By Vincent Aldazabal
The following definition of “feminism” to be examined in this context is the targeting, confronting and dismantling of a system of oppression that is exercised by those in positions of major power. Such a system is one that generates oppressive norms, limiting self-autonomy and breeding hostility toward categorically-defined “others.” This system has been described as the patriarchy, and as it is manifested in the realm of language, it is extremely harmful to growing minds.
It is very common for “men” to dismiss the existence of this system of oppression, simply because it does not seemingly pertain to them or overtly work punitively against them. Yet, a closer examination reveals a more poignant truth. Men of various sexes, sexualities, genders and races are systematically coerced to conform to the narrowly defined images of manhood. Examples of this exist on the institutional level, such as with the global military indoctrination processes that impose enormous burdens upon the identities of men and women as a means to create “order among the ranks.”
In stark contrast, one micro-level manifestation of such oppression is the interpersonal degrading of perceived feminized “others” that is consciously and unconsciously produced in daily dialogue. This is, I believe, a type of linguistic terrorism that does a great deal of psychological harm to human minds, and in this case particularly, those of “men.”
When males who are forced to live without their fathers are pressured to become the “man of the house,” a great deal of harm is done. The damage is embedded within the mythologized role that we assign, impose and discipline in a carefully evaluated “performative” manner as termed by the philosopher and gender theorist Judith Butler. The linguistic terrorism of patriarchal oppression does not just affect young boys who, through grief, loss, divorce or other means, lose their fathers. Most boys are consistently indoctrinated with the phrases such as “be a man,” “don’t be a girl” or “man up.” The traumatic effect of this common form of patriarchal propaganda is that it imposes a will of gender conformity that does not have any linguistic stability. This destabilized linguistic existence is present whether it is in the sociolinguistics or psycholinguistics. There is no uniform definition of this supposed masculinity to be grasped psychologically, let alone “performed” physically.
Allow us to evaluate what such rigidity does to the sexual minorities targeted by the fraternal language of brotherhood. When we instruct men of every age to “not be a queer” or “not be a princess,” we perpetuate the psychological suffering of our gay brothers. Furthermore, this language sentences men to patterns of deep self-hatred of which the bearing on mental health is clearly documented. Of equal significance is to evaluate this narrative as it spans across all socioeconomic landscapes and evaluate the effects of patriarchal doctrine expressed within communities unfamiliar with the wealth of the more privileged classes. The language of mythological manhood creates a mold of masculinity that works to perpetuate “performances” of masculinity that, seemingly, can only be validated in the battlegrounds of the drug trade and fulfilled through devastating gang violence.

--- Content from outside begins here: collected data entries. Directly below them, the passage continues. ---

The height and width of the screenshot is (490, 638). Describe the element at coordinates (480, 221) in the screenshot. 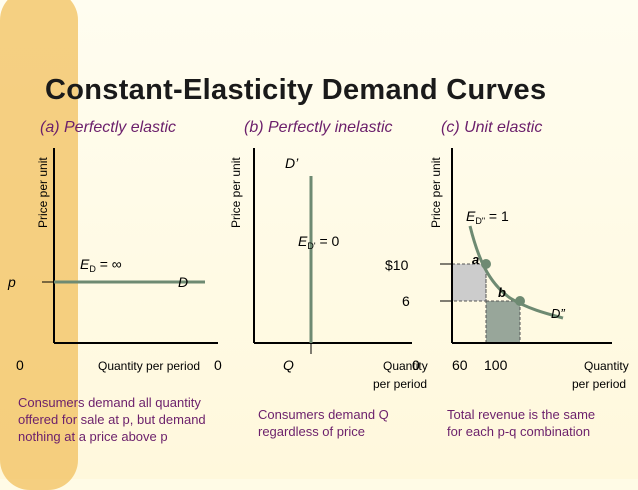

I see `panel-c-elasticity-sub: D"` at that location.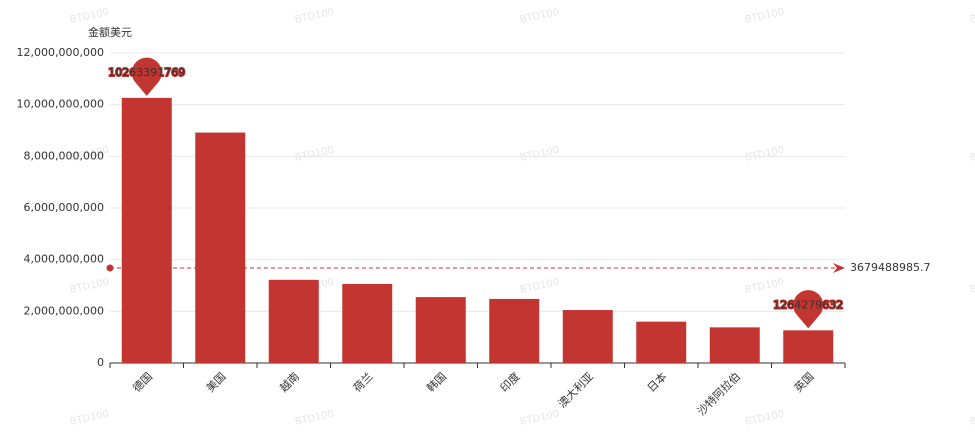 Image resolution: width=975 pixels, height=442 pixels. Describe the element at coordinates (64, 260) in the screenshot. I see `y-tick-label: 4,000,000,000` at that location.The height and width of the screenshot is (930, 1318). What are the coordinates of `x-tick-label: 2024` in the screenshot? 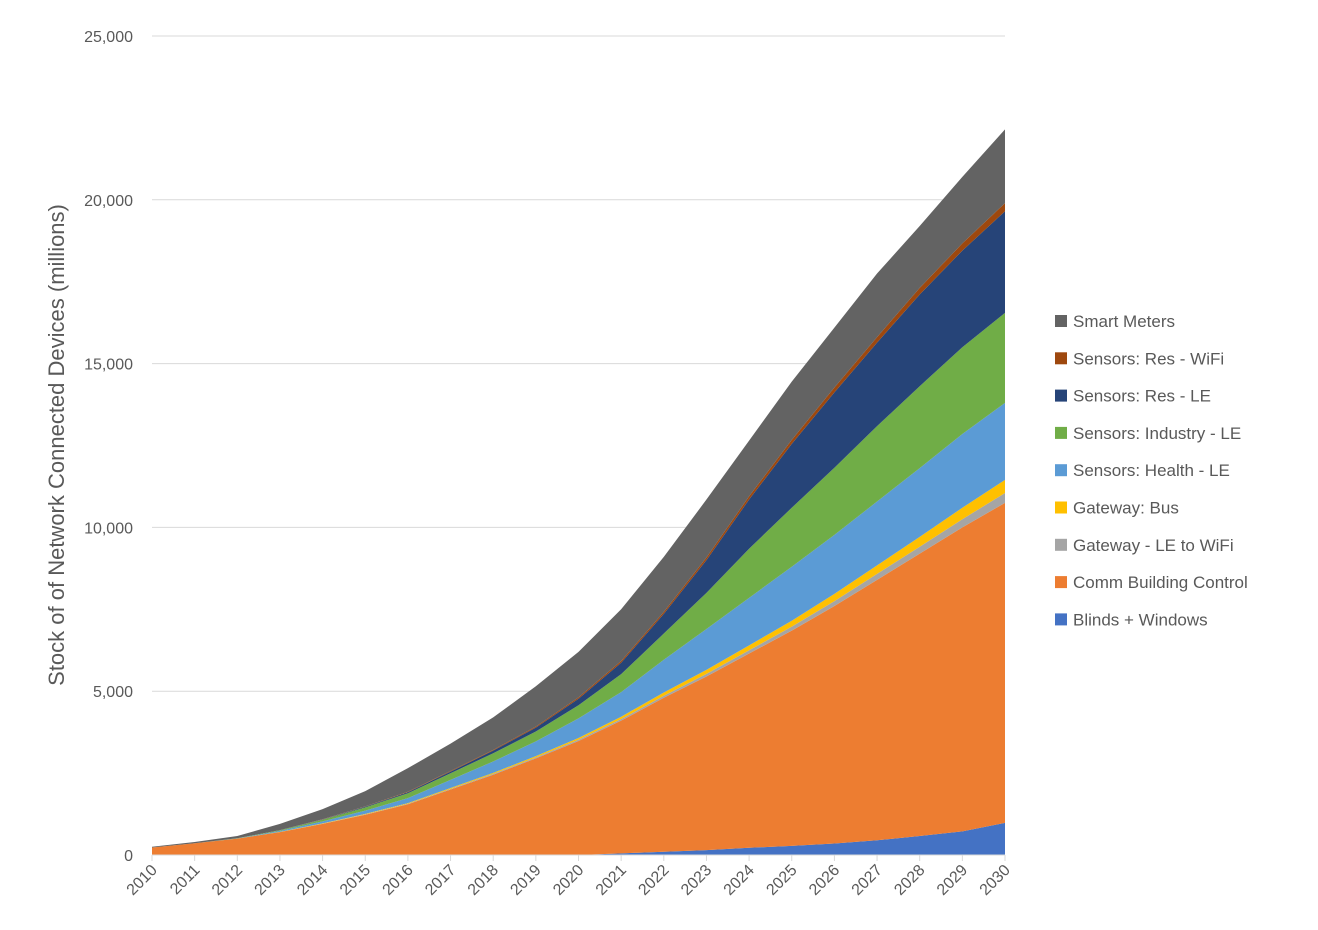 It's located at (740, 880).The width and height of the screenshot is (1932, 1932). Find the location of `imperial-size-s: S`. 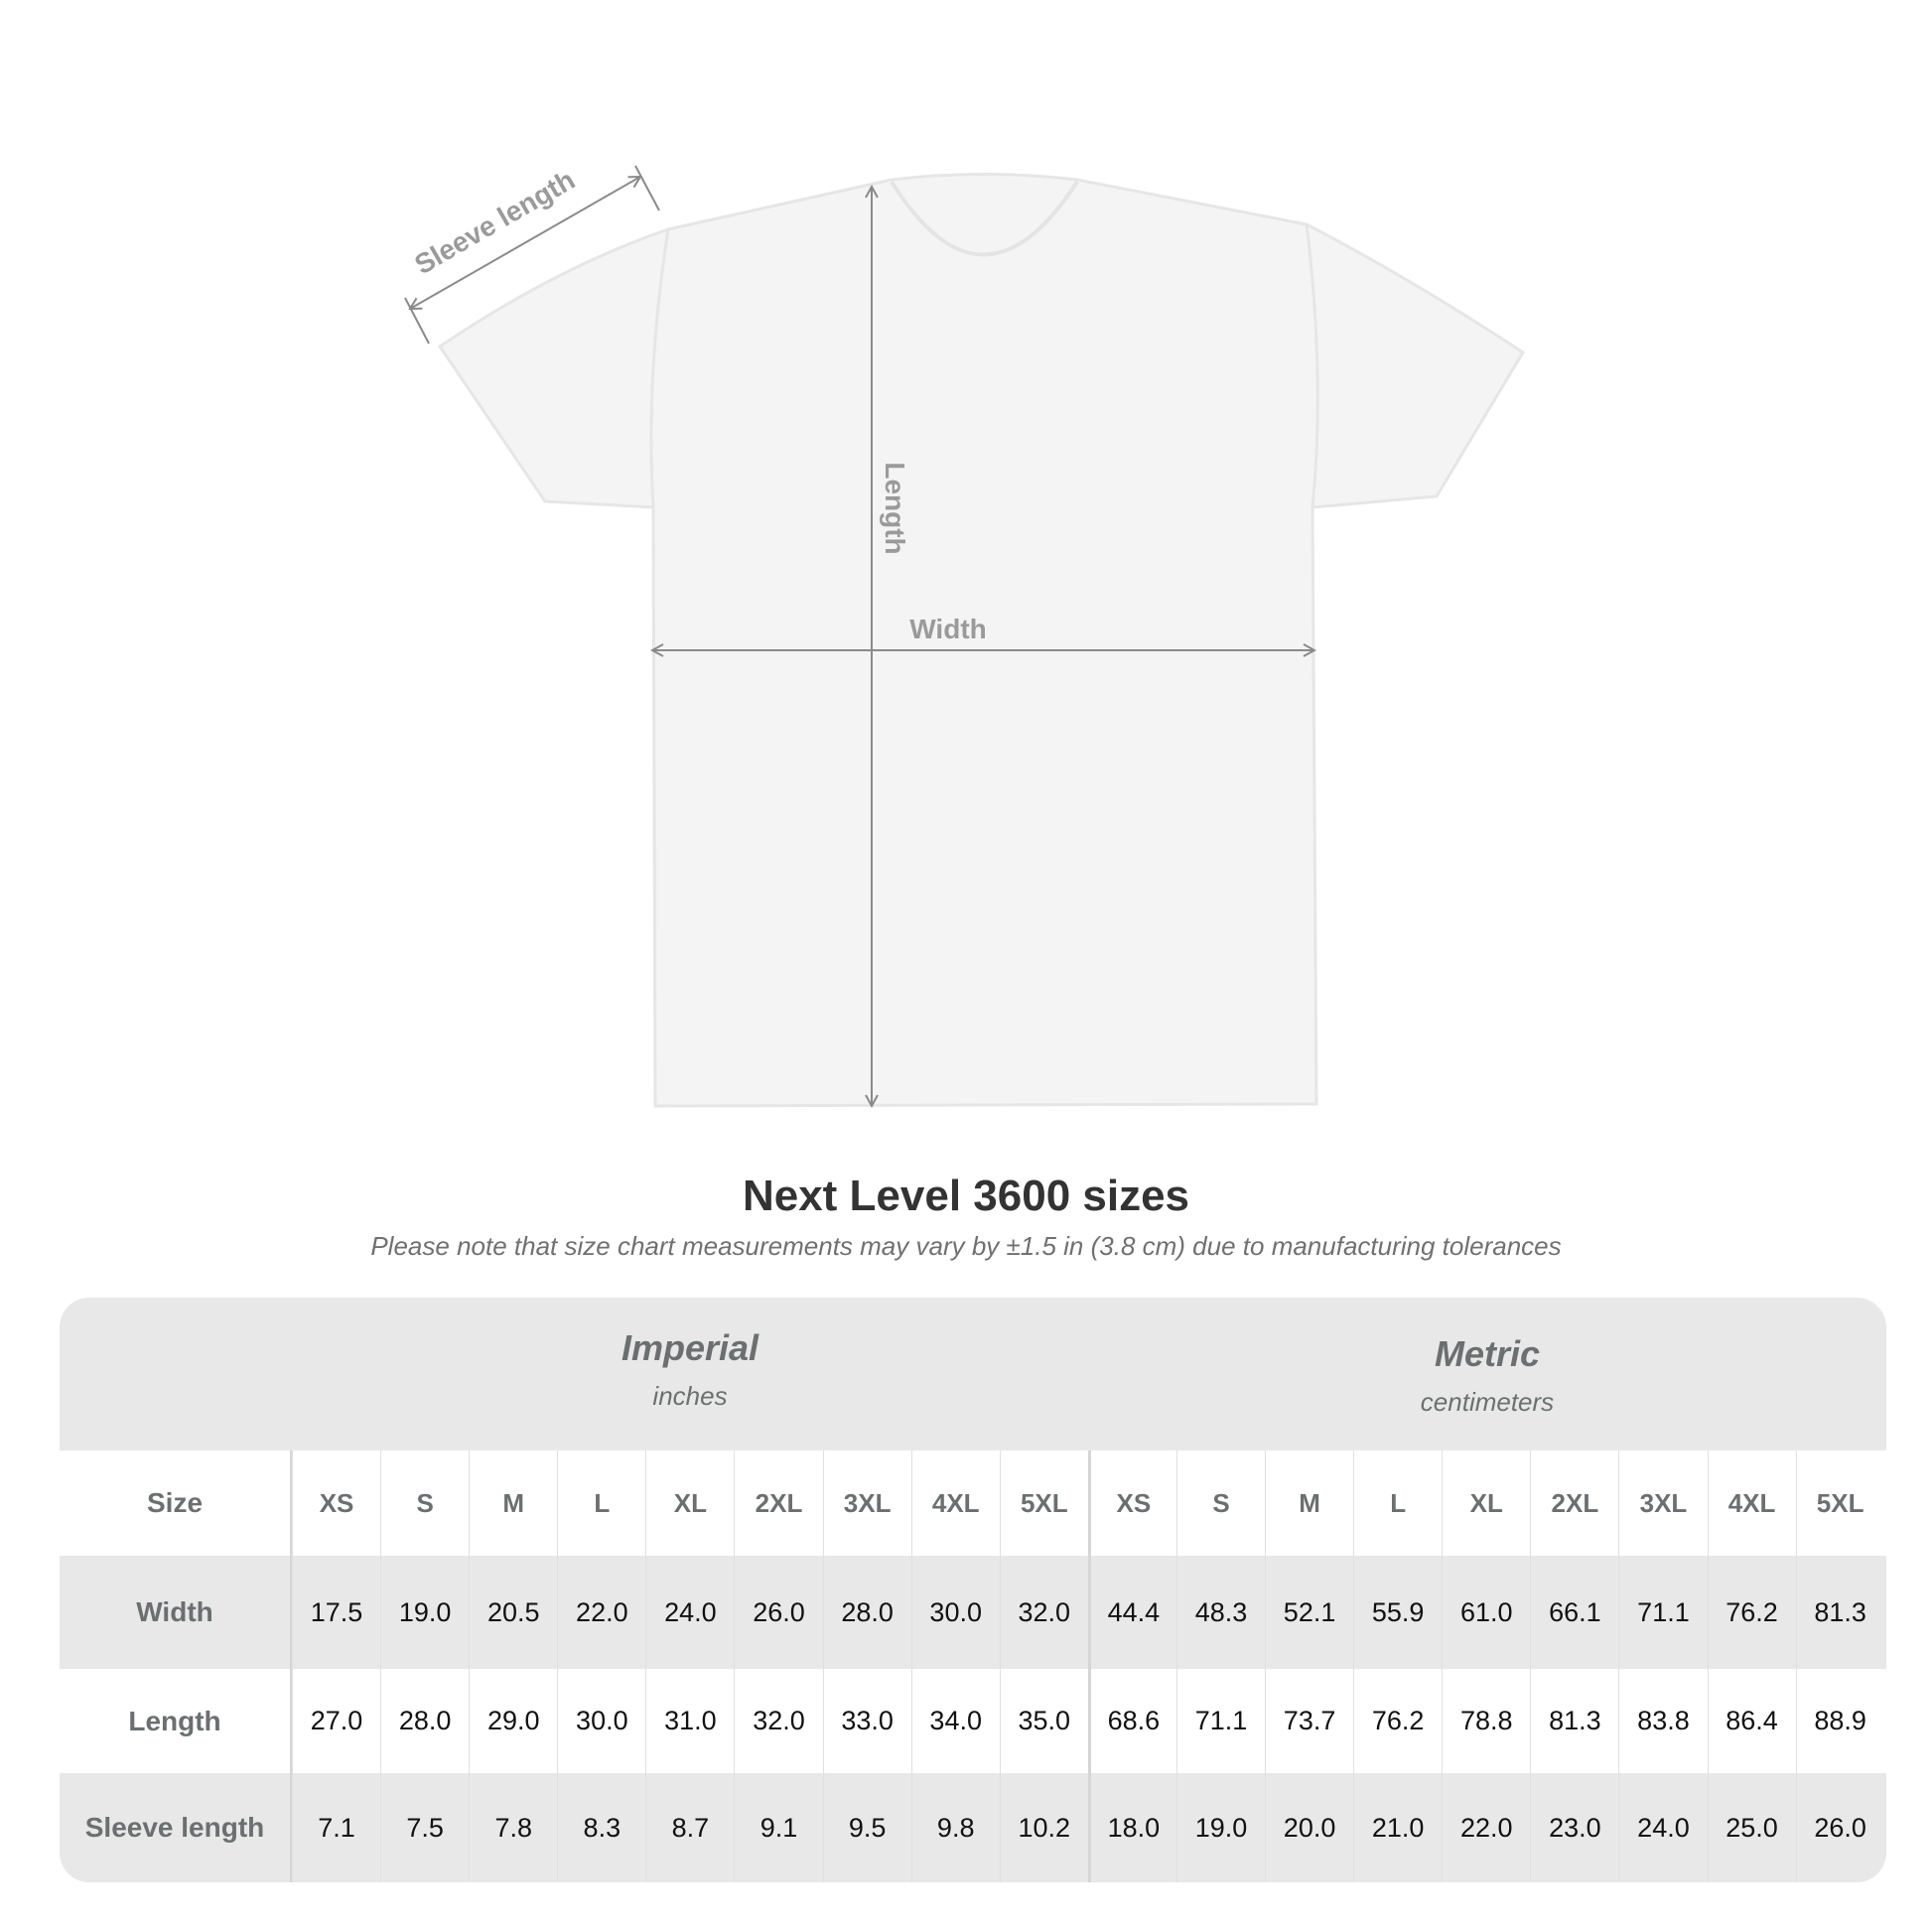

It has become readily apparent that this analysis only tells, if you will, “half of the story,” in the sense that the effects of linguistic terrorism against “female” populations have not been documented. Perhaps the point of such a demonstration may very well be that we as “men” may not change or effectively build peaceful environments for the “women” we love until we change both how we speak about ourselves and to one another.